J.J. Abrams Has Set a New Diversity Policy at his Production Company Bad Robot

3-3-16 JJ Abrams
Director J.J. Abrams poses at the American Film Institute Awards 2015 luncheon in Los Angeles on January 8. Mario Anzuoni/Reuters

J.J. Abrams is not the only one who wants to see more diversity in Hollywood, both in front of the camera and behind it. But his production company, Bad Robot, is actually in a position to do something about it, and has put a new policy in place to make change happen systematically.

The writer, producer and director—known for his work on films like the recent Star Wars: The Force Awakens, Super 8 and several movies in the Mission: Impossible series, as well as television shows including Lost and the new miniseries 11/22/63—explained his company's plans to demand diversity in projects from the start.

"The Oscar issue was symptomatic of a problem; it wasn't the problem," Abrams said Tuesday at The New York Times's New Work Summit conference in Half Moon Bay, California, where he was being interviewed by Times reporter Charles Duhigg. "The Oscars is the last stop on the train.
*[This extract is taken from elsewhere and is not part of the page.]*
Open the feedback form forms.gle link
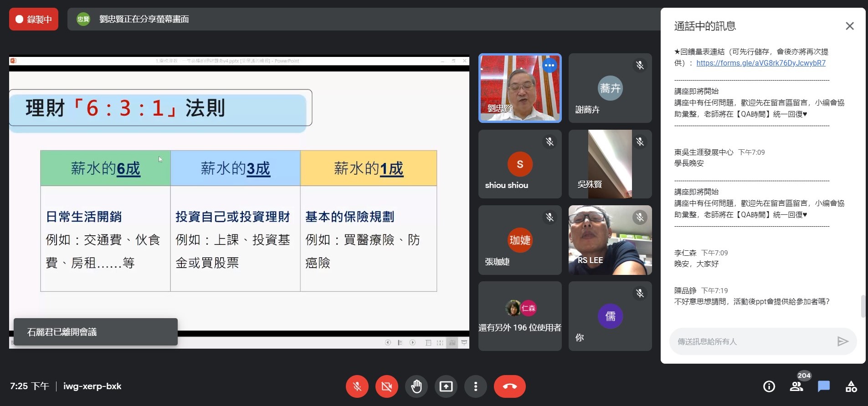The image size is (868, 406). point(760,63)
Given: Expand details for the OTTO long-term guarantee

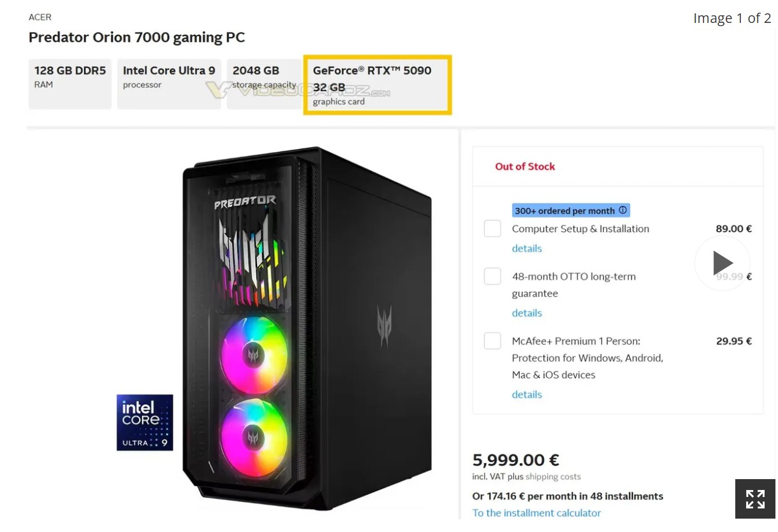Looking at the screenshot, I should [526, 313].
The first stop is what gets made."

From now on, Bad Robot will require project lists it considers—of writers, directors, actors and others in the industry—to "be at the very least representative of the country we live in. Which roughly breaks down to: 50 percent women, 12 percent black, 18 percent Hispanic, 6 percent Asian," Abrams told the Times. Bad Robot explained the new policy in a memo to agents and studios, and will reportedly work with Creative Artists Agency as well as Warner Bros. and Paramount to implement its new representative approach.

"We've been working to improve our internal hiring practices for a while, but the Oscars controversy was a wake-up call to examine our role in expanding opportunities internally at Bad Robot and externally with our content and partners," Abrams told The Hollywood Reporter about the decision, which came at the end of January after #OscarsSoWhite emerged for a second year in a row with a new set of nearly all-white nominations.

"We're working to find a rich pool of representative, kick-ass talent and give them the opportunity they deserve and we can all benefit from," he added. "It's good for audiences and it's good for the bottom line."